Should Tweety bird and Warner Brothers own Tweet, Tweety? Should the 3 stooges own the trademark for Moron? Far too many Flash in the pan companies have won trademarks on Generic terms. The “For Dummies” trademark is classic example. For how many years have people said, That’s for dummies. And these blokes use that popular phrase to promote their books and gadgets and now they own the trademark “xyz for dummies” and defend it rigorously. Understood they invested a ton of money marketing their goods, but just because I invested a ton of money marketing a product “for Kids” should not mean I get to trademark such a generic term. I’m no trademark attorney, but common sense tells me, that yes, Twitter should be able to have a very strict and narrow right to how the term Twitter is used by competing service. But Tweet is out of the question.

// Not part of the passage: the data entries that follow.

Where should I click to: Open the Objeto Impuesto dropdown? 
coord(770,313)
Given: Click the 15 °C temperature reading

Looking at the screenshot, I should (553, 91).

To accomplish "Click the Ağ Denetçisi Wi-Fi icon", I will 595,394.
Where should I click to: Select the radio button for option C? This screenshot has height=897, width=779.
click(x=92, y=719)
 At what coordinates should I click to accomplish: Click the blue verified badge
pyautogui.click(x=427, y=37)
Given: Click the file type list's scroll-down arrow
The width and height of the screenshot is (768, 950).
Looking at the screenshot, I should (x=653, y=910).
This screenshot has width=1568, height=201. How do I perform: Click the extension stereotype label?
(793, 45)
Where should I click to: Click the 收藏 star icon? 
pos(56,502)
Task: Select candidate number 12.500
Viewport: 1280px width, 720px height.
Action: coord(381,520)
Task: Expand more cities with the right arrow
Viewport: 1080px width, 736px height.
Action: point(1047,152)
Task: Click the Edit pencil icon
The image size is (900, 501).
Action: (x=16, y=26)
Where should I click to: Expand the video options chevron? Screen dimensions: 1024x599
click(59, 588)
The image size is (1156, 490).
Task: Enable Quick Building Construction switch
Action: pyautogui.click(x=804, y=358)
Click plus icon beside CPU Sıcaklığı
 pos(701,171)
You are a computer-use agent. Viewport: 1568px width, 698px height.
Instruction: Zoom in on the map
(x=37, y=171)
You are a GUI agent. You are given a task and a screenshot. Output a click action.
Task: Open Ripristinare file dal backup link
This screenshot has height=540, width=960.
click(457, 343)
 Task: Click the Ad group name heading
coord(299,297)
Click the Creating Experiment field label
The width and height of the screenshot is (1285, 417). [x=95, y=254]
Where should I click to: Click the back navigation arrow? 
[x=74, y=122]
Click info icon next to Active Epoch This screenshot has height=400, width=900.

Can I trademark “Bark”, “laugh”, “LOL”, “MEOW”? No company should own generic terms as their trademark, and or the trademark awarded should be strictly defined to relate only to that companies specific services provided.
Premium Business Cards
August 20, 2009 @ 10:42 am EDT
what about the RnB artist TWEET? she is around since before twitter ever came to spotlight, this whole trademarking business is ridiculous, and should be abolished
jokes
August 20, 2009 @ 3:05 pm EDT
I’m glad they didn’t manage to get that name. It’s not they invention so it will be unfain to trademark it…
twitter
August 21, 2009 @ 7:53 am EDT
Something that everyone should now thanks for sharing it in net.
anony
August 22, 2009 @ 1:24 am EDT
Great to know that tweet is alive!
But why do people (like above) put links on comments though they know its nofollow everywhere now!
Sam J
August 22, 2009 @ 1:39 pm EDT
Neither “tweet” nor “retweet” are Twitter’s to trademark – everything I’ve seen suggests the users “invented” both terms and even “twitter” isn’t a sure bet given it is an english word meaning approximately the same thing as the service Twitter provides.
Sam
Seyi
August 25, 2009 @ 10:09 pm EDT
Very interesting piece, but I found this Frank’s statement funny that: “if you ask a man on the street who they’d like their daughter to marry, they would place Domainers well above Personal injury lawyers, Politicians and Used car salespeople,” …lol, that would hit some nerves.
Seyi
August 25, 2009 @ 10:16 pm EDT
Pls..disregard or remove my earlier post… that was intended for another blog comment: http://www.playingtheangles.com/2009/08/frank-schilling/
Ed M
August 27, 2009 @ 4:31 pm EDT
The whole rewteet application that samj posted just boggles the mind. But I guess anything is up for protection as long as you can find the right dummy at the patent office.